CONCORD, NH – December is peak time annually for home candle fires, with the top three days for home candle fires being Christmas Day, New Year’s Eve, and New Year’s Day. According to the NFPA, candles cause an estimated 15,600 house fires, 150 deaths, and over 1,000 injuries per year.
Although 1-in10 candle fires begin with some sort of decoration, two thirds occur when combustible material is left too close to the candle, such as wrapping paper or boxes, disposable plates and cups, and anything else laying around that could suddenly catch the flame and spread.
New Hampshire Fire State Marshal Paul Parisi wants to remind residents that open flames are inherently dangerous, especially when left unattended. “I strongly encourage everyone to be diligent if they choose to use candles. Don’t put them next to a drafty area or vent, where a fire could ignite and spread very quickly, and don’t burn them for more than a couple hours at a time before letting them cool. You also don’t want to burn a candle if there’s less than ½ inch of wax at the bottom, so the glass doesn’t get too hot and crack or shatter.”
“Believe it or not, many U.S. candle manufacturers include directions on their candles, with warning labels, but people tend to just open and light them without thinking about it. The use of battery-operated flameless candles is a safer option. Flameless candles are not only safer than traditional wax candles, but they are also available in a variety of sizes and styles that fit most needs.”
The following simple tips can help you use candles safely:
- Never place a burning candle next to something that can catch fire and make sure it’s at least 12 inches away from anything that can burn.
- Always place them on a heat-resistant surface.
- Never leave a burning candle unattended – Always put the candle out when leaving the room or going to sleep.
- Keep burning candles out of the reach of children and pets.
- Do NOT burn candles all the way down to the bottom. Throw them away if there’s a half inch of wax or less remaining.
- Extinguish taper or pillar candles when they get within 2” of their holders.
Another leading cause of holiday fires is related to Christmas trees, which are more likely to be deadly if they do happen. According to the US Fire Administration, one of every four home Christmas Tree fires is caused by electrical problems. Similarly, 25% were related to having a heat source too close to the tree.
If you have a real Christmas tree in your home, here are some tips to ensure safe enjoyment throughout the season, and some very important considerations for holiday-related electrical use.
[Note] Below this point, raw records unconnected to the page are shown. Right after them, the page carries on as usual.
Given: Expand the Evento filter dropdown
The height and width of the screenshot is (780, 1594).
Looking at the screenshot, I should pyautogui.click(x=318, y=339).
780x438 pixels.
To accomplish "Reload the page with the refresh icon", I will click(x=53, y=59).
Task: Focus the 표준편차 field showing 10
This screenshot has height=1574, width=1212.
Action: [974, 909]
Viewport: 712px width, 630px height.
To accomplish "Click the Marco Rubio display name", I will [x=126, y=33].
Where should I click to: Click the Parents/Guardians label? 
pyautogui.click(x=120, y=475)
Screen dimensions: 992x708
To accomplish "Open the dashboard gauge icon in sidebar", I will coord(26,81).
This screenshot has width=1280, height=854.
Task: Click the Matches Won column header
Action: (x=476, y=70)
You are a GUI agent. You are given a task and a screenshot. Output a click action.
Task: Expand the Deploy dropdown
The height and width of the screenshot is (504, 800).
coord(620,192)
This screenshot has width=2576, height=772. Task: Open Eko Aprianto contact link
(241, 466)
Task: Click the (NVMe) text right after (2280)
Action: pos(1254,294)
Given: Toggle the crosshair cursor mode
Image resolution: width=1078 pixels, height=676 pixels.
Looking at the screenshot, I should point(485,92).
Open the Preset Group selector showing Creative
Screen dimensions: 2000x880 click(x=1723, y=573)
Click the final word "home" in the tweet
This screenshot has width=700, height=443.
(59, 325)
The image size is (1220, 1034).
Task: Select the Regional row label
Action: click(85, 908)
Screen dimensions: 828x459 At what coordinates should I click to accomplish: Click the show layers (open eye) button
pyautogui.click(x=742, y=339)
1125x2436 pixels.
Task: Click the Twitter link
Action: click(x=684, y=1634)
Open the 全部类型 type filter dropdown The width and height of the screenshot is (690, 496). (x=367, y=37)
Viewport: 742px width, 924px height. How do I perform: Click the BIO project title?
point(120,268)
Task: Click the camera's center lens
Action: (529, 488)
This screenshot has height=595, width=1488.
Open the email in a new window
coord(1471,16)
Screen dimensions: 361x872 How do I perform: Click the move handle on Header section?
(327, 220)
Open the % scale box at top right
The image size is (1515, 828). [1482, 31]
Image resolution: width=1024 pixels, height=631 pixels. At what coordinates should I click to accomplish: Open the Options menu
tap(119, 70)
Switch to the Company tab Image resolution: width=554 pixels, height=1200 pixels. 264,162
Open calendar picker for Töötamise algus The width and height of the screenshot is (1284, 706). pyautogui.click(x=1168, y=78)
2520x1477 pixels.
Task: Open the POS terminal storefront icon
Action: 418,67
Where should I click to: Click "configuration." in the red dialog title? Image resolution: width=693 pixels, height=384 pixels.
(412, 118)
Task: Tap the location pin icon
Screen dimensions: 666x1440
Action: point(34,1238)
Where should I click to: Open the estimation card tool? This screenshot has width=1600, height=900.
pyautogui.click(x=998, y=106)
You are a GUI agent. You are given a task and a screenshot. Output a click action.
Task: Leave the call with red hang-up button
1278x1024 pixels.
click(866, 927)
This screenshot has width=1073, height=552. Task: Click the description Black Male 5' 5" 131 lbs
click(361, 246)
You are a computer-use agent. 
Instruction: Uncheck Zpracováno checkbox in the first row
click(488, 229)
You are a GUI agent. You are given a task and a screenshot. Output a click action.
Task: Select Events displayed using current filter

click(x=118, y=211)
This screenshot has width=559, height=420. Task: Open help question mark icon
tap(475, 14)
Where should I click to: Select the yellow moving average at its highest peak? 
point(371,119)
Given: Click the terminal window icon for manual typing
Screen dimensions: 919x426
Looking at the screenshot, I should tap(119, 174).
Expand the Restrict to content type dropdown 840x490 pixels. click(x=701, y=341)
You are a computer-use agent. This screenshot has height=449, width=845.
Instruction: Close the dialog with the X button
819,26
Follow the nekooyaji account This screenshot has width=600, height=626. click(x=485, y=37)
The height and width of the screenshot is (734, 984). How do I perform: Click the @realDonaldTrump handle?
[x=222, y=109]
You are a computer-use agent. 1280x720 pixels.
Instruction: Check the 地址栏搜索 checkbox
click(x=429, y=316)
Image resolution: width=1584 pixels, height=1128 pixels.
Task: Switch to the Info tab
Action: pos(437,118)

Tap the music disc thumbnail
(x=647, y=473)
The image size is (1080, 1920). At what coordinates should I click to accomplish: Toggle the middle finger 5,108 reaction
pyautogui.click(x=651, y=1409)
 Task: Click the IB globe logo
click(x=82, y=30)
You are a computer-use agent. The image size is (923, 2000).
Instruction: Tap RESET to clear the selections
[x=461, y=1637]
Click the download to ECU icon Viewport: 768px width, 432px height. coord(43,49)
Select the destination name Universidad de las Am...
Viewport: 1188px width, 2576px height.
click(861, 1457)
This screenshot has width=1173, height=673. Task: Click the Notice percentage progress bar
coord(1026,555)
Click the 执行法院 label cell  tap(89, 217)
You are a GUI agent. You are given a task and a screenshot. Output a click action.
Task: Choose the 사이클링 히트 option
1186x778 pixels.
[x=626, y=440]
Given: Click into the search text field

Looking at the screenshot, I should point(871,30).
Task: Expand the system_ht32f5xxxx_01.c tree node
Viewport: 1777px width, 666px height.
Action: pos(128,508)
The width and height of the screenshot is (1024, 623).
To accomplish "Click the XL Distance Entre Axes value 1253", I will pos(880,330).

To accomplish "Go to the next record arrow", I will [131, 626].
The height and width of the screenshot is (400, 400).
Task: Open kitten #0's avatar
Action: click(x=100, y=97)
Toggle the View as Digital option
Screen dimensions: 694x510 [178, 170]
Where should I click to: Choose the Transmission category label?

- Ideally, you purchased the tree locally, meaning it’s fresher and likely didn’t have brown needles (avoid brown needles when choosing your tree because those trees are drier and more flammable).
- Prepare the base of the tree before mounting in the stand. Cut ½ to 1 inch off the bottom, using a chainsaw or manual saw to aid water absorption while in its stand.
- Do NOT cut at an angle, which makes it more difficult to stay on the stand.
- Do NOT use a reciprocal saw or any blade that moves so fast it creates friction. The heat from friction may release sap, which seals the end and makes water absorption impossible.
- Mount your tree within 8-hours of cutting the base (that’s how long a tree can go without water before absorption is jeopardized)
- Be sure to fill the reservoir at the base of your tree with water.
- Use low-heat decorations on the tree, such as mini lights.
- Check holiday lights each year for frayed wires or excessive wear.
- Don’t link more than three strands of holiday lights.
- Keep your live Christmas tree away from heat sources and room exits.
- Match the power requirements (amperage) of your electrical decorations with the amperage rating of the extension cords you may be using. Ensure that the cord is rated equal to or higher than the connected load(s).
- Never overload electrical circuits. Add up the current requirements of the load you are connecting to the loads already on the particular circuit you are using.
- Protect extension cords from damage. Never support light strings in a way that would damage the cord’s insulation. Cords shouldn’t be pinched by furniture, forced into small spaces, placed under rugs, located near heat sources or attached by nails or staples.
- Make sure that all of your outdoor circuits are protected by Ground Fault Interrupters (GFCIs).